Despite having its second-worst result ever at 39 per cent in the ballot on on April 27, the party won a clear relative majority and will continue to govern Austria’s capital as it has since the end of the Second World War.

The Freedom Party (FPÖ) came in second with 21 per cent – tripling its vote compared to the previous election in 2015.

The right-wingers managed to attract both disillusioned SPÖ and disgruntled Conservative Austrian People’s Party (ÖVP) voters, as a ballot analysis showed.

The ÖVP continued its sharp downward trend in Austrian elections. The party lost 11 percentage points and slipped to less than 10 per cent in the final result. The Greens party came in largely unchanged at 14 per cent while the Liberal Neos party achieved 10 per cent.

The SPÖ has failed to achieve an absolute majority in the Vienna city council for the fourth time in a row; the four opposition parties could seize power by joining their 57 seats against the SPÖ’s 43, although that would not happen.

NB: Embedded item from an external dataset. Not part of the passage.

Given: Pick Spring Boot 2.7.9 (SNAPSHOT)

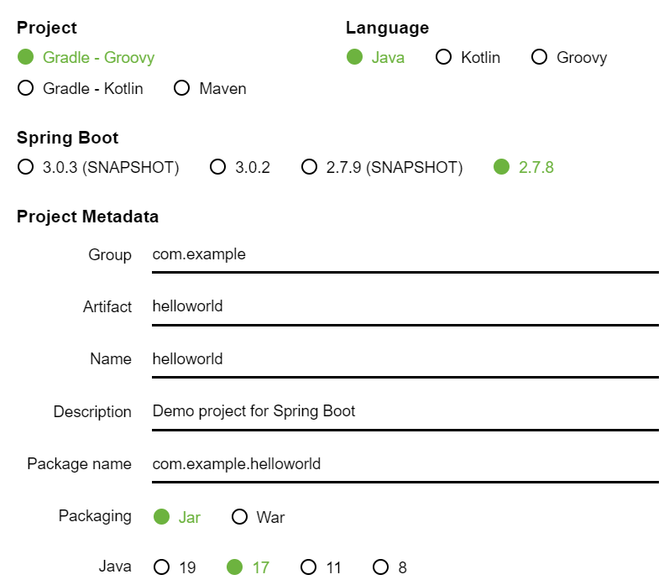Looking at the screenshot, I should tap(310, 167).
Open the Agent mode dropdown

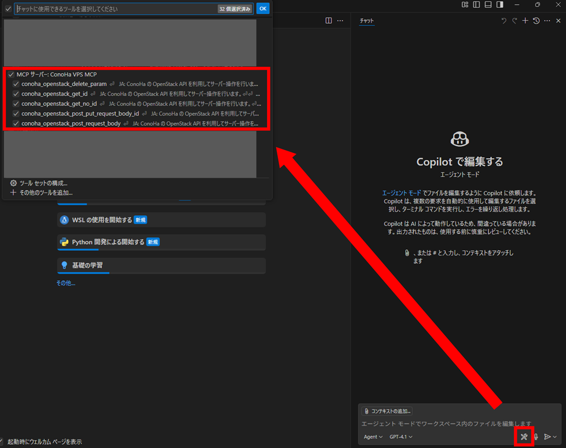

Ahead of the election, Greens, Neos, and ÖVP had all tried to position themselves as the preferred junior partner of the SPÖ. The Neos party even went so far as to ask: “Who should rule Vienna alongside the SPÖ?” on their election posters, proposing itself as the answer.

Vienna, therefore, seemed set to continue on the path it has followed for the past years – which is not good, according to surveys. In a poll among 2,500 Viennese in April 2025, only 58 per cent of respondents said Vienna was a “liveable” city – down from 74 per cent in 2020.

Some 37 per cent said it had “lost a lot of quality of living”. For 47 per cent of respondents, the most pressing issue was “asylum and immigration”.

Vienna has become a popular choice for immigrants.

For example, more than half of the 95,000 Syrians in Austria live in Vienna. Many of them may have been attracted to what critics see as the city’s disproportionately generous social welfare programme.

According to the Austrian integration ministry, 75 per cent of Syrians in Vienna were on welfare, compared to only 30 per cent in the rest of Austria.

Ahead of the latest city election, the SPÖ was heavily criticised for what many saw as pandering to conservative Muslim voters, especially among the Turkish community.

Voter analysis showed the SPÖ did especially well with first and second-generation immigrants but was less popular with indigenous Austrians.